• _Task item_
Please return every line below that contains the string "Given".

• _Stored items_
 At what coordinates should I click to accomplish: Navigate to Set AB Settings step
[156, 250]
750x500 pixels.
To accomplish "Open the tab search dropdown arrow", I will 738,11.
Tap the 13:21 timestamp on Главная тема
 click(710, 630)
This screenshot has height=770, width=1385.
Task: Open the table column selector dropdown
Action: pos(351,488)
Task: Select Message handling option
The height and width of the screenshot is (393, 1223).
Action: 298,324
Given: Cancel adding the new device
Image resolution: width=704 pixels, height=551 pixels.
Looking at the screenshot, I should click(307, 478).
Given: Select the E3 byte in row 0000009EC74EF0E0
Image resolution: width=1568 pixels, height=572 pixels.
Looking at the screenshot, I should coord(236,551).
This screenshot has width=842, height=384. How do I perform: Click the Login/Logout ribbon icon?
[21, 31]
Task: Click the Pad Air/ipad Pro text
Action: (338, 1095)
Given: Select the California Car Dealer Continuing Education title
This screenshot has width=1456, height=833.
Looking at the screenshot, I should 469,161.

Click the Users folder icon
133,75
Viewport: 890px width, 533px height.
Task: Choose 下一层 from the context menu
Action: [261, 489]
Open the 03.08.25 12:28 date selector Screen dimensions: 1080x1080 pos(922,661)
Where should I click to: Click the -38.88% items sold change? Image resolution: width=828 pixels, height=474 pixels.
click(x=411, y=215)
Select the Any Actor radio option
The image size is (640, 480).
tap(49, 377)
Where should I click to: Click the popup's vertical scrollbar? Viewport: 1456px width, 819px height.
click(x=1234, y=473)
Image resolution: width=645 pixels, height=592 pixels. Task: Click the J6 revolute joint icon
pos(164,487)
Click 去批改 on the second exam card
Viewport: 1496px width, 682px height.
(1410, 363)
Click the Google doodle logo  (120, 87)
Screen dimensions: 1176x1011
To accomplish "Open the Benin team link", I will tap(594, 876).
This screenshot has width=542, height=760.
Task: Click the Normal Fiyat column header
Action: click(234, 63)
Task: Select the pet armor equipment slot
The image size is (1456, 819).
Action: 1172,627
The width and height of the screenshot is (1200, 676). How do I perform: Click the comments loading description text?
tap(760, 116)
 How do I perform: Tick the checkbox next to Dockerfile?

• _Reply to the task_
Given: Cancel adding the new device
Given: Select the E3 byte in row 0000009EC74EF0E0
Given: Select the California Car Dealer Continuing Education title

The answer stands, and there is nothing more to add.